I've tried throwing extra resources at the OAv2 server - it doesn't seem to make a difference.
I have altered the DB slightly to add an extra field in the sys_man_audits table. Now, as each section of the XML audit is processed, an update is posted to this field. So, when (say) the software section of the XML is about to be processed, the row for the audit in sys_man_audits has it's audit_debug field updated to simply show "software". The final update to this row, upon completion of the audit is to simply remove the contents of that field. The result is that I can check the table for any rows that contain data in the audit_debug field. If any do, then the audit has not finished, and the last section processed is noted in the field.
So...
I tried it this morning on and audit_list.vbs run with ~50 systems in the list, processing 8 at a time. It was sending info to an OAv2 server on my local machine (a desktop Core2Duo @ 2.33GHz with 2GB memory and a normal SAT drive). Out of the ~50 systems, 6 systems report that they did not finish and the last section was "services".
My desktop should have plenty of power to process these systems (8 at a time) to not timeout. If I re-audit any of these 8, they complete successfully - so that would indicate it's not bad data related (FYI - I have also fixed once-and-for-all the UTF-8 issue's). I'm scratching my head a bit here - so any thought's would be appreciated.
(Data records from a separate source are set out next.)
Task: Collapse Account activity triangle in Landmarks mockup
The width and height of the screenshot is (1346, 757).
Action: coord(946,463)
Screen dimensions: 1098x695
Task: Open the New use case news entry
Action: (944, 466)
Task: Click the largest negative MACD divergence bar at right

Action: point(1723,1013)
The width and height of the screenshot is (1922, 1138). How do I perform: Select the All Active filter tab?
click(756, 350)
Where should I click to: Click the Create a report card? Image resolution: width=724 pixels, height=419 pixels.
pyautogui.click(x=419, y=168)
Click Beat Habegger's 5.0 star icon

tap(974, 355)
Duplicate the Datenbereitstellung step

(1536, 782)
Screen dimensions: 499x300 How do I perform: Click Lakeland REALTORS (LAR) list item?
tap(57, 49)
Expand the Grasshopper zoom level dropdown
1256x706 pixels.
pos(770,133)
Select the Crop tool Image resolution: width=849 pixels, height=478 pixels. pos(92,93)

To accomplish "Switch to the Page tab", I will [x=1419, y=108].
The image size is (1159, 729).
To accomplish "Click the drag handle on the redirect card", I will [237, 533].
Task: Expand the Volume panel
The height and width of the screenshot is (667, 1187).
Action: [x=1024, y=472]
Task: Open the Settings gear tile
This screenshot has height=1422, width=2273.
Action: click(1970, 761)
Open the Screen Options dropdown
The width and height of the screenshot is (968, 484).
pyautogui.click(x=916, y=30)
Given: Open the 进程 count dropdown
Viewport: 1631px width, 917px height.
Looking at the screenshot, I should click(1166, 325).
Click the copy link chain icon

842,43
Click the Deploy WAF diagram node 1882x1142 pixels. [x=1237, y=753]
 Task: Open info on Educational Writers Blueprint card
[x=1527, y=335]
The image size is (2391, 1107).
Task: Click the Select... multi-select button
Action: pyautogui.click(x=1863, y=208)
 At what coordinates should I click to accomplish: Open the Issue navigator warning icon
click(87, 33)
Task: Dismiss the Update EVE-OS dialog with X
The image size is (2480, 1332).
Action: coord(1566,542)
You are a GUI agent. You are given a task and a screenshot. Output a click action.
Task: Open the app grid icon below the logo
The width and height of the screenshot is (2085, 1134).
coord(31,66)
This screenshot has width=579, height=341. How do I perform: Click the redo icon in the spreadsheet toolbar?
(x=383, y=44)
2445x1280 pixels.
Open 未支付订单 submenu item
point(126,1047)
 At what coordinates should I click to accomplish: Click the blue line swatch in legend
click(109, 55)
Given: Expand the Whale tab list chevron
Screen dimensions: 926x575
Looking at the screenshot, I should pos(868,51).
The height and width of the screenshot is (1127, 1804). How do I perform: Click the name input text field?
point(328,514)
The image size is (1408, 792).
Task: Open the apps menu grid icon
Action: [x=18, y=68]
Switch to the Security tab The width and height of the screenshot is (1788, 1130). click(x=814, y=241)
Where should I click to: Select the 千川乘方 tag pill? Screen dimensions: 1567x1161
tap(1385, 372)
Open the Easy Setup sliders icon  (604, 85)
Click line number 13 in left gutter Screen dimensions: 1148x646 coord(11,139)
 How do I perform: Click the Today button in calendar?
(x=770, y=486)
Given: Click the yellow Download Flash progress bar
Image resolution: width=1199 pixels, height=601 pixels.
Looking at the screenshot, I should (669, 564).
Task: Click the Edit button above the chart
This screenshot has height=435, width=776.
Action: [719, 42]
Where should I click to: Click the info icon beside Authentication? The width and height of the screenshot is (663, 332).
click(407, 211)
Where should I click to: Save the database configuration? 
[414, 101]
Is anyone else seeing a lot of false "alerts" that look like all the services / keys / routes on a system are newly installed, when you know they are not?
I am thinking (assuming I fail to work out the actual cause), that I can implement a hack to fix this. When an audit is submitted, check to see if the last audit on that system failed. If so, update the timestamps on the relevent (subsequent) tables to reflect the last audit timestamp.
This would work - but it's ugly and would create a dependency on the audit results being submitted in a specific order. IE - if it failed on SOFTWARE, then I need to update software, services, keys & routes. If it failed on SERVICES, I would need to update services, keys & routes. This would then fail to account for changes on those tables, as at the previous audit.
I don't like that idea, but am at a loss to explain why the audits are failing and may be forced to implement it.
If anyone can offer thought's around this, please, please do post here.
In my mind the "alerts" feature of OAv2 is one of it's most compelling. We use it here to track unauthorised changes on our server fleet. It is a valuable feature that I've not seen in other products.